Each record below needs to be written out exactly as it reads.
□ □ □ □ □ □ □
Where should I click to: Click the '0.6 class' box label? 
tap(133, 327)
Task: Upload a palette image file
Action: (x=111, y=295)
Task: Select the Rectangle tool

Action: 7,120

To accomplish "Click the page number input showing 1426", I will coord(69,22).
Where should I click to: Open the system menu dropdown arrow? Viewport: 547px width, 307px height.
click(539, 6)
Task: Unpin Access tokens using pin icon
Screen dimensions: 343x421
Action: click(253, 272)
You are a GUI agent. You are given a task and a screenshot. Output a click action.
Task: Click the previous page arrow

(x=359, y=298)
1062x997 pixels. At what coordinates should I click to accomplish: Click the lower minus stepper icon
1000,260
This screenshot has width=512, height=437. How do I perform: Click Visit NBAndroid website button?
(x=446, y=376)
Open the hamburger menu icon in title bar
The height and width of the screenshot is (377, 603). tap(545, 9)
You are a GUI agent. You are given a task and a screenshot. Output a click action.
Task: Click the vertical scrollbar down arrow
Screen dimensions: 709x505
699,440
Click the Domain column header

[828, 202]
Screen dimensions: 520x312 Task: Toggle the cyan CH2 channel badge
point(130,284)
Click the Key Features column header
□ □ □ □ □ □ □
* ANSWER SPACE
Where should I click to: Click the '0.6 class' box label? 
tap(133, 327)
Task: Upload a palette image file
Action: (x=111, y=295)
Task: Select the Rectangle tool

Action: 7,120

To accomplish "Click the page number input showing 1426", I will coord(69,22).
Where should I click to: Open the system menu dropdown arrow? Viewport: 547px width, 307px height.
click(539, 6)
Task: Unpin Access tokens using pin icon
Screen dimensions: 343x421
Action: click(253, 272)
You are a GUI agent. You are given a task and a screenshot. Output a click action.
Task: Click the previous page arrow

(x=359, y=298)
1062x997 pixels. At what coordinates should I click to accomplish: Click the lower minus stepper icon
1000,260
This screenshot has width=512, height=437. How do I perform: Click Visit NBAndroid website button?
(x=446, y=376)
Open the hamburger menu icon in title bar
The height and width of the screenshot is (377, 603). tap(545, 9)
You are a GUI agent. You are given a task and a screenshot. Output a click action.
Task: Click the vertical scrollbar down arrow
Screen dimensions: 709x505
699,440
Click the Domain column header

[828, 202]
Screen dimensions: 520x312 Task: Toggle the cyan CH2 channel badge
point(130,284)
Click the Key Features column header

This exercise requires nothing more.